Requirement 1 >> In the interview about Chekhov's Shorts, who wrote, created and orchestrated the music?

Quoted text >>

---*---

Tom Neill has written, created and orchestrated the music beautifully and I believe theatre is often most potent when it is most simple and one of the most important aspects in creating this show was to find the most economical but theatrically inventive way to tell each story. Because I’m performing in the show as well as directing it, I have also tried to create a dynamic environment in which the actors feel that they can really play, discover, create and ultimately take ownership of the material themselves.
What do you hope your audience take away from seeing your production of Chekhov's Shorts?
We’ve taken a dynamic approach to presenting Chekhov with a storytelling ensemble of actor/musicians and the plan was to create a show filled with vibrant theatricality, full of music and memorable visual images while bringing out the humour and romanticism of Chekhov's stories and challenging any preconception that his work is inaccessible or sombre. We want to engage and excite our audience and have them comes out of the theatre on a high!

---*---

Word and element pointing entries:

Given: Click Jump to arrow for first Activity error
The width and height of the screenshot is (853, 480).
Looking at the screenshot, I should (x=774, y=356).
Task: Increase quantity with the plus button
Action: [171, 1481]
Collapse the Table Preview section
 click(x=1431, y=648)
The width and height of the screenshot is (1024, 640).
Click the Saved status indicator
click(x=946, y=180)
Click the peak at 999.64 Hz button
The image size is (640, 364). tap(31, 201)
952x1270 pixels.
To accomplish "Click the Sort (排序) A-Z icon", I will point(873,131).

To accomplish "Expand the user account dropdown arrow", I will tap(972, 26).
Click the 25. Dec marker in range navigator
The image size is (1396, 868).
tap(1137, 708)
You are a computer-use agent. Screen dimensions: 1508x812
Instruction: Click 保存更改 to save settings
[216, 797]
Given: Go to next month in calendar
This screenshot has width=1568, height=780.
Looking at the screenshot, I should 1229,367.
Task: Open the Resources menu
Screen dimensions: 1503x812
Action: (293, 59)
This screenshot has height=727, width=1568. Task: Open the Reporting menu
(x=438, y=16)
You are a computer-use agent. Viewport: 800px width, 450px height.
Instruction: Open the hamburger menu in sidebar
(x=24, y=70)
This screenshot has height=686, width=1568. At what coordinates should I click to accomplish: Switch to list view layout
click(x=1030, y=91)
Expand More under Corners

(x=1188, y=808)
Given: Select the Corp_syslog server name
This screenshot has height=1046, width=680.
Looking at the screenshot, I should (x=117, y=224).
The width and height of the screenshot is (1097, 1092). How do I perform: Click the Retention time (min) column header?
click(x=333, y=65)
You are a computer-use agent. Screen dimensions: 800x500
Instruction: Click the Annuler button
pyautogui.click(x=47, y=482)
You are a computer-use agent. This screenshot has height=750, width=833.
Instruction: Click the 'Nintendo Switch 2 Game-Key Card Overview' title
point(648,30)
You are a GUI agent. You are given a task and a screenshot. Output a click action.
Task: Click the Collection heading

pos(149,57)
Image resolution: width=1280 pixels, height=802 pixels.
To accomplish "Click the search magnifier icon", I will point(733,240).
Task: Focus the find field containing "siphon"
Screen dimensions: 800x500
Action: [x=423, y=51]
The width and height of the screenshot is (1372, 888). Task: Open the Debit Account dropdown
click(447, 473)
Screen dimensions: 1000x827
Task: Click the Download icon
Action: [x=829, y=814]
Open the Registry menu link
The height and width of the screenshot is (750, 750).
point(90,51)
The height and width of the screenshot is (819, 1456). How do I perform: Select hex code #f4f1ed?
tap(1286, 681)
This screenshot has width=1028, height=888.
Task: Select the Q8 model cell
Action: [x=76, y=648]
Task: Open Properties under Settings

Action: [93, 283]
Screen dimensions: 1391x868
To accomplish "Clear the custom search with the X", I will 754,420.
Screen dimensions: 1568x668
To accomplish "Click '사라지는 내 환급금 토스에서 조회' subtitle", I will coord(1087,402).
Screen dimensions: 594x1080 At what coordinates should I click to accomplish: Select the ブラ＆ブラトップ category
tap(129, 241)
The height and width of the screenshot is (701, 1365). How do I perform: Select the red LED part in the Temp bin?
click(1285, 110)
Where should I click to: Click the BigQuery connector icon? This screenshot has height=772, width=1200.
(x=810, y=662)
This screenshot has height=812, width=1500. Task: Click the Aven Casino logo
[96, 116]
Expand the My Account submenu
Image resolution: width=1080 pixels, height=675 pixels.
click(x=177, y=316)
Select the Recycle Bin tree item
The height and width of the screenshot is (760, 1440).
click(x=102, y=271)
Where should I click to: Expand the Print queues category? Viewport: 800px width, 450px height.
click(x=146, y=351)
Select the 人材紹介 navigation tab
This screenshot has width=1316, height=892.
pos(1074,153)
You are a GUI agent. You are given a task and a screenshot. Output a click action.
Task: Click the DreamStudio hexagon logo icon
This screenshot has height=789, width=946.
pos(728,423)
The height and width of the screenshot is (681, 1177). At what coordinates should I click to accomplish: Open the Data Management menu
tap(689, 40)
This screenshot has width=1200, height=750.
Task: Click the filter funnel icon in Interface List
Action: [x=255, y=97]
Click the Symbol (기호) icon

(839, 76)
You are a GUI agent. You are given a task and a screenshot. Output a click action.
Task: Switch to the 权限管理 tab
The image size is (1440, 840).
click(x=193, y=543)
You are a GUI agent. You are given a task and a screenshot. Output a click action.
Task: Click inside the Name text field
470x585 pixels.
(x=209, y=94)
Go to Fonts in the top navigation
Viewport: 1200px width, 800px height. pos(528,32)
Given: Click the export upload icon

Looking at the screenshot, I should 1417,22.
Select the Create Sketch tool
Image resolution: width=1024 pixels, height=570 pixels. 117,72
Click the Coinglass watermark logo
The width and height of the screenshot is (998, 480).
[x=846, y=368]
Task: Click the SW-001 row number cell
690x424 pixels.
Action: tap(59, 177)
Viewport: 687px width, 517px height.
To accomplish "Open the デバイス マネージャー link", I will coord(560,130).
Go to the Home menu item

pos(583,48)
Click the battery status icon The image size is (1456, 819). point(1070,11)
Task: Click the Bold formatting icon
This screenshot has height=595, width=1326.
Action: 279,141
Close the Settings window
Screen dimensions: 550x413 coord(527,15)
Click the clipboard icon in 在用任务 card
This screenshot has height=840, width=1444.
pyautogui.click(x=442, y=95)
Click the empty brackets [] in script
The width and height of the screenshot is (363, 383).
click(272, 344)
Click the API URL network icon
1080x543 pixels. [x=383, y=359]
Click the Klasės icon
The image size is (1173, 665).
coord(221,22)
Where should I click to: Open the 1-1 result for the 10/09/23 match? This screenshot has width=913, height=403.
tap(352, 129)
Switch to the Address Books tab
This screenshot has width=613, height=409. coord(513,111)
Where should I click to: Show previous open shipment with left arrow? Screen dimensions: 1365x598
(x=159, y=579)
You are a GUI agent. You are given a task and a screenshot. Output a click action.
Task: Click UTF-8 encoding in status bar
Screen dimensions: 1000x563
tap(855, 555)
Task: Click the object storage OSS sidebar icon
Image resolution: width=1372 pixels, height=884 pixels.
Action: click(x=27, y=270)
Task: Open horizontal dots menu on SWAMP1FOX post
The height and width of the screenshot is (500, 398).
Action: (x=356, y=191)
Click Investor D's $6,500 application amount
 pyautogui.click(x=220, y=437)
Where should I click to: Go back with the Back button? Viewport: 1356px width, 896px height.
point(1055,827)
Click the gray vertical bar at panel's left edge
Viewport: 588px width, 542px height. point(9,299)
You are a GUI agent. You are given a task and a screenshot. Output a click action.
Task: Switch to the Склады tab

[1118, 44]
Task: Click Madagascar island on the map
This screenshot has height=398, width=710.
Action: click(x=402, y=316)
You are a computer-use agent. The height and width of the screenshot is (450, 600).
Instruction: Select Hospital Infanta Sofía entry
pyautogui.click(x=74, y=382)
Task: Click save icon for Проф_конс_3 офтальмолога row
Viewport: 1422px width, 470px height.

---*---

Requirement 2 >> Please transcribe the rows from the line with "You are a computer-use agent. This" to the line with "Action: [x=423, y=51]", keeping every character as it appears.

Correct result 1 >> Tom Neill

Correct result 2 >>
You are a computer-use agent. This screenshot has height=750, width=833.
Instruction: Click the 'Nintendo Switch 2 Game-Key Card Overview' title
point(648,30)
You are a GUI agent. You are given a task and a screenshot. Output a click action.
Task: Click the Collection heading

pos(149,57)
Image resolution: width=1280 pixels, height=802 pixels.
To accomplish "Click the search magnifier icon", I will point(733,240).
Task: Focus the find field containing "siphon"
Screen dimensions: 800x500
Action: [x=423, y=51]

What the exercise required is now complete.